## Generate Vocabulary

In [1]:
import pickle

class Vocabulary:
    PAD_token = 0   # Used for padding short sentences
    SOS_token = 1   # Start-of-sentence token
    EOS_token = 2   # End-of-sentence token
    OOV_Token = 3   # Out Of Vocabulary token
    SPACE = 4 # Vocabulary token for SPACE
    def __init__(self, name):  
        self.name = name
        self.token2index = {}
        self.token2count = {}
        self.index2token = {Vocabulary.PAD_token: "PAD", Vocabulary.SOS_token: "SOS", Vocabulary.EOS_token: "EOS", 
                            Vocabulary.OOV_Token:'OOV', Vocabulary.SPACE : "SPACE"}
        self._num_constants = len(self.index2token) 
        
        self.num_tokens = len(self.index2token)
        self.num_sentences = 0
        self.longest_sentence = 0
        self.frequent = None

    def add_token(self, token):
        if token not in self.token2index:
            # First entry of word into vocabulary
            self.token2index[token] = self.num_tokens
            self.token2count[token] = 1
            self.index2token[self.num_tokens] = token
            self.num_tokens += 1
        else:
            # Word exists; increase word count
            self.token2count[token] += 1

    def add_token_list(self, token_list):
        sentence_len = 0
        for token in token_list:
            sentence_len += 1
            self.add_token(token)
        if sentence_len > self.longest_sentence:
            # This is the longest sentence
            self.longest_sentence = sentence_len
        # Count the number of sentences
        self.num_sentences += 1

    def to_token(self, index):
        if self.frequent:
            return self.frequent['index2token'].get(index, None)
        else:
            return self.index2token.get(index, None)

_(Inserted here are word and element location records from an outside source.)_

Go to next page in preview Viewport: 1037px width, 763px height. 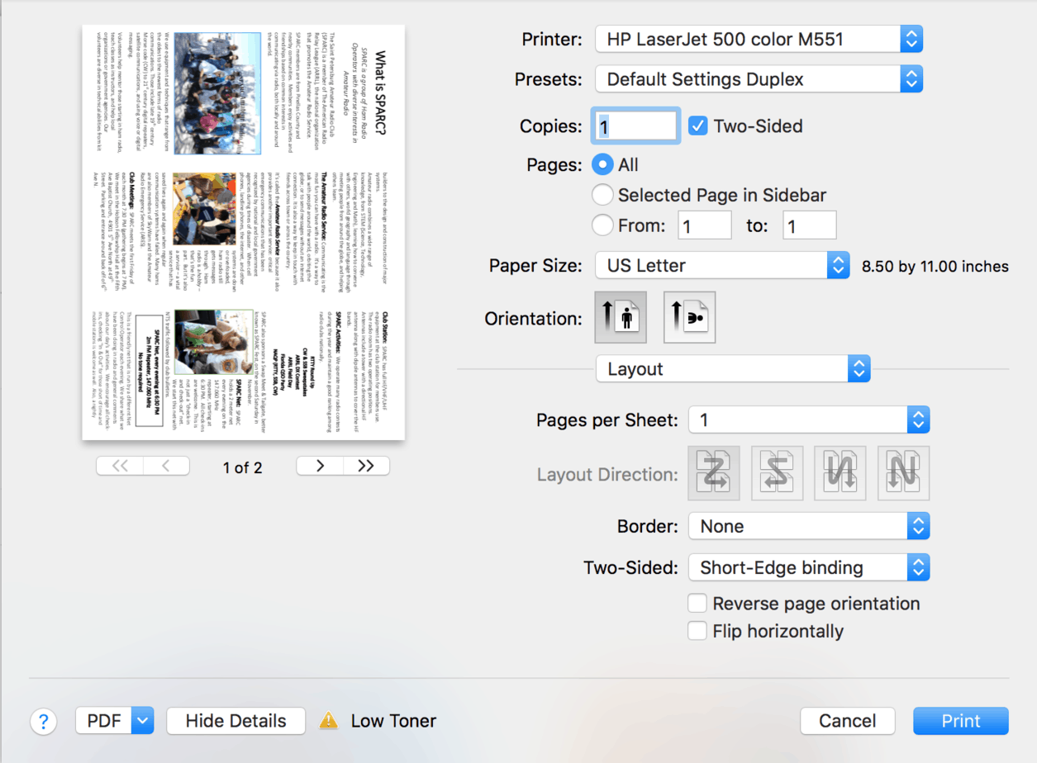(320, 467)
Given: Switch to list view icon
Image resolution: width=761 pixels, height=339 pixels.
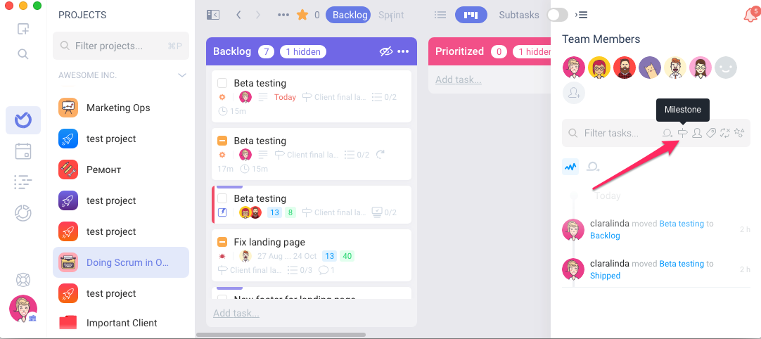Looking at the screenshot, I should (x=440, y=15).
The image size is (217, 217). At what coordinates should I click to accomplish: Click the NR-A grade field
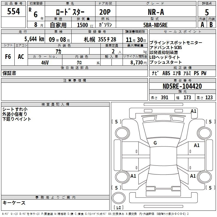coord(156,12)
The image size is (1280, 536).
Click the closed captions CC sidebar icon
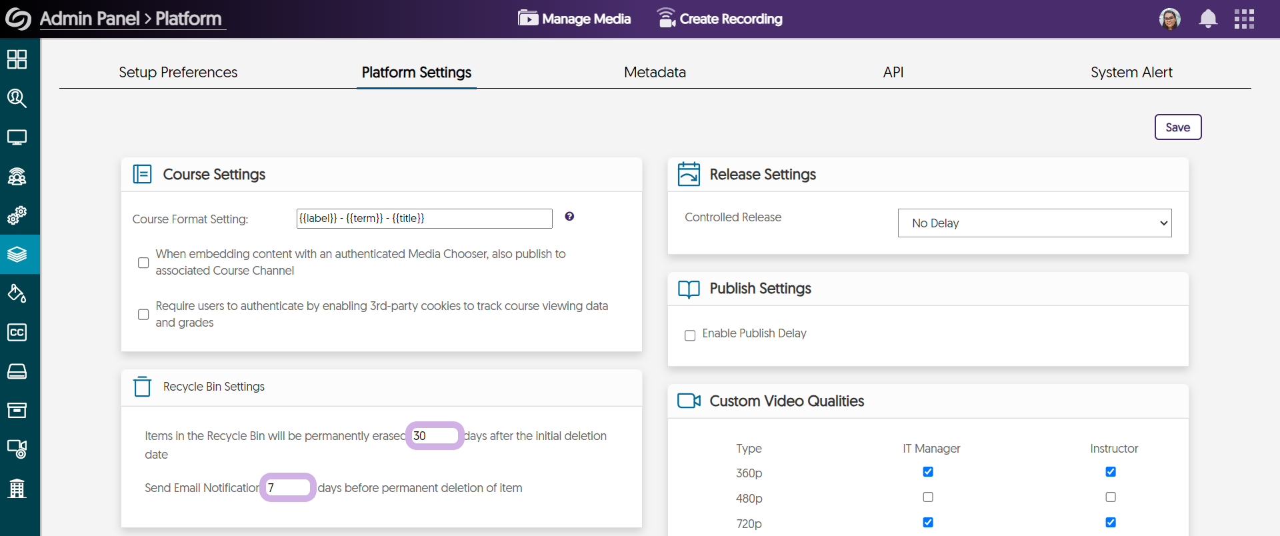17,332

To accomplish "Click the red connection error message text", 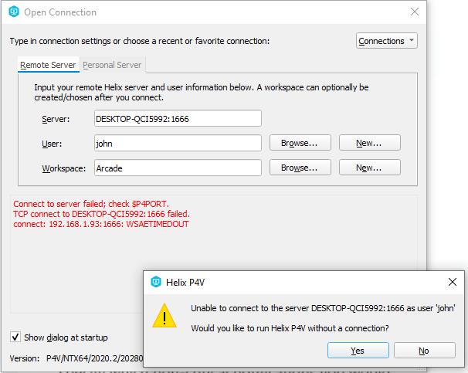I will (101, 214).
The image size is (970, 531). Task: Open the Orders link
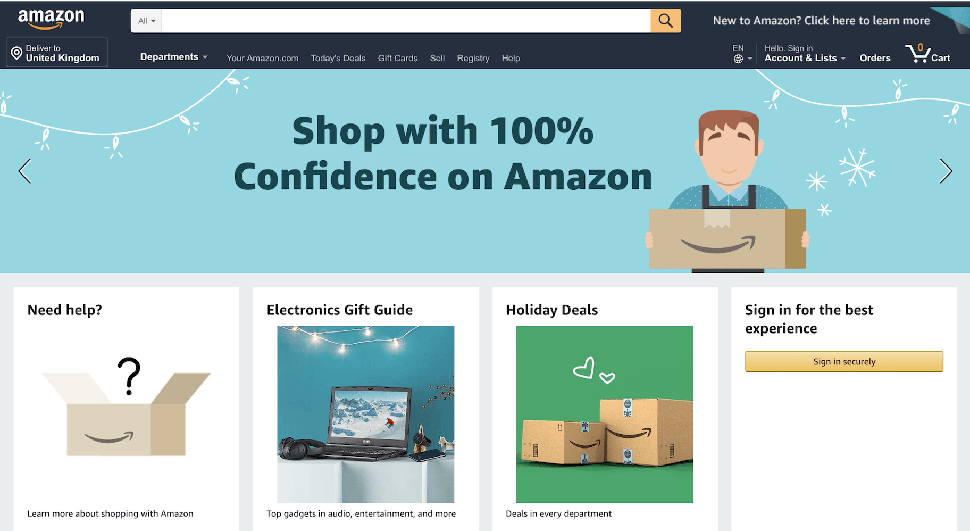pos(875,58)
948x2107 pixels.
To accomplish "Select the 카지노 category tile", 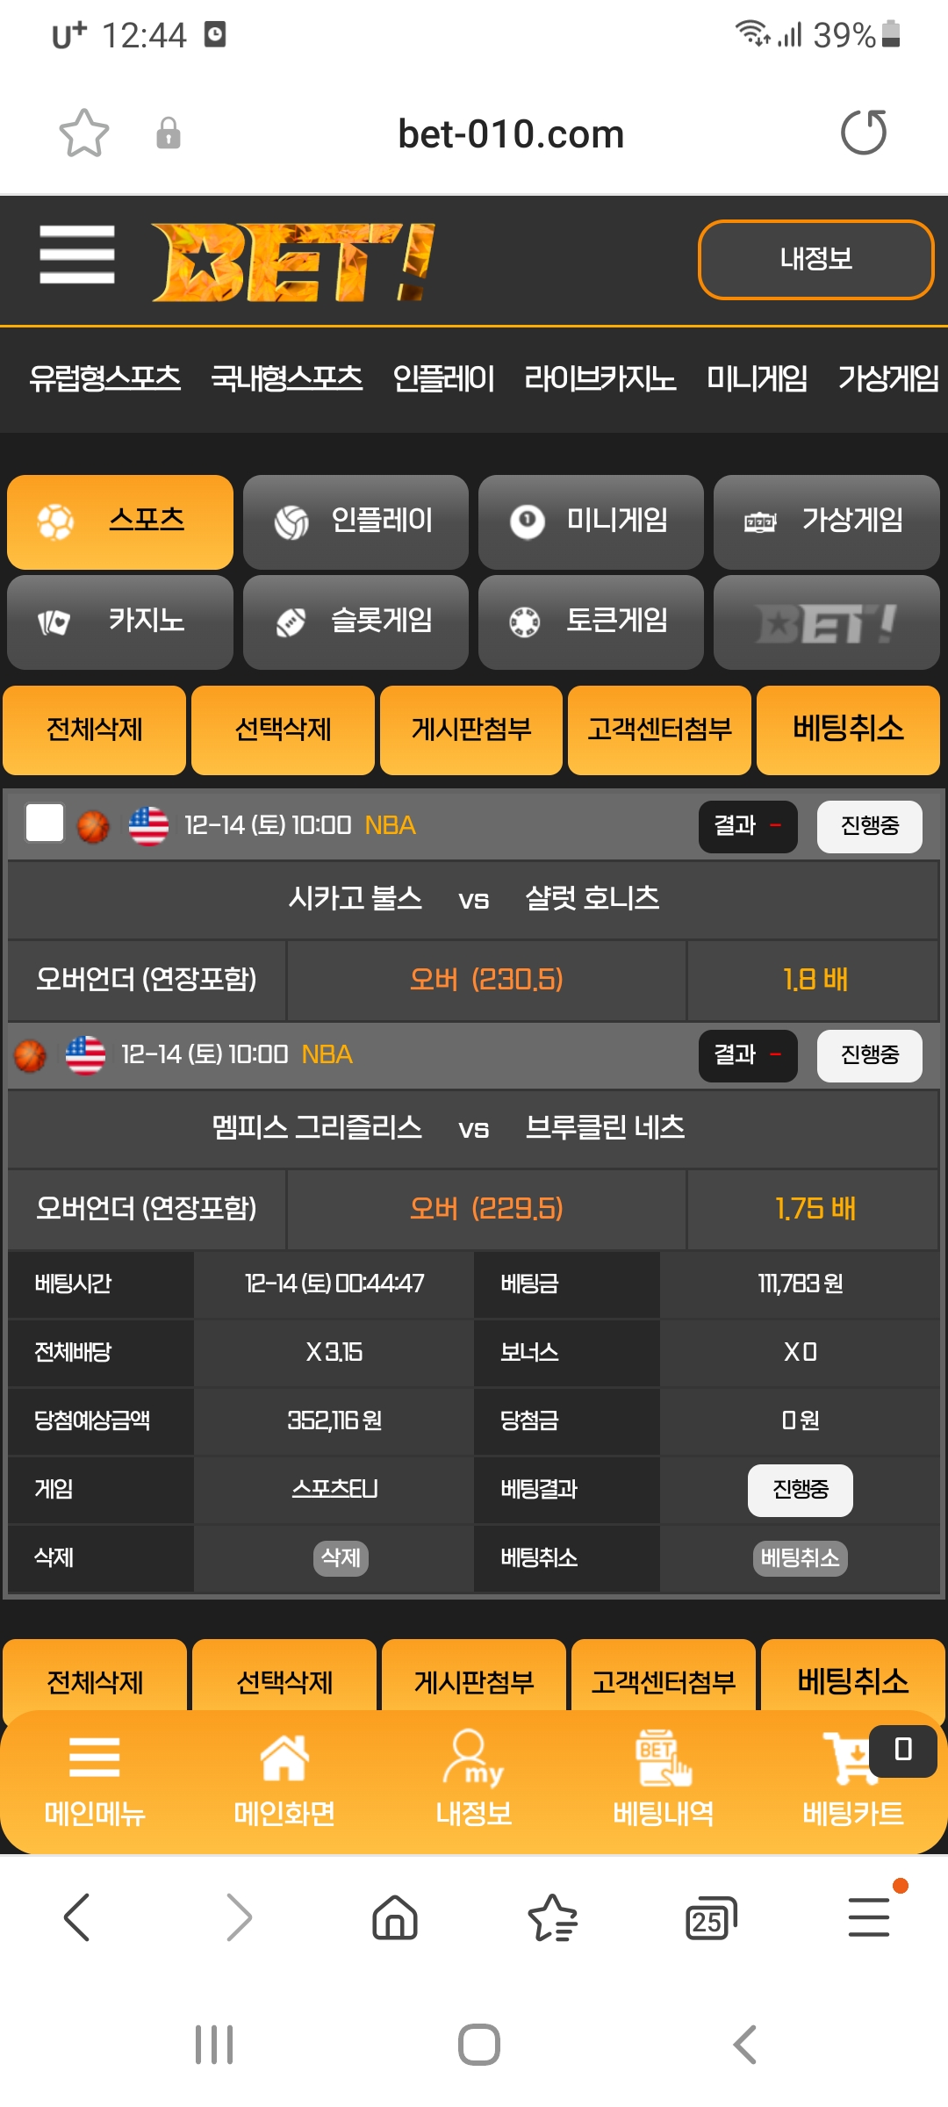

    def to_index(self, word):
        if self.frequent:
            token =  self.frequent['token2index'].get(word, None)
            return token if token else self.OOV_Token
        else:
            token =  self.token2index.get(word, None)
            return token if token else self.OOV_Token

    def token_count(self, token):
        return self.token2count.get(token, None)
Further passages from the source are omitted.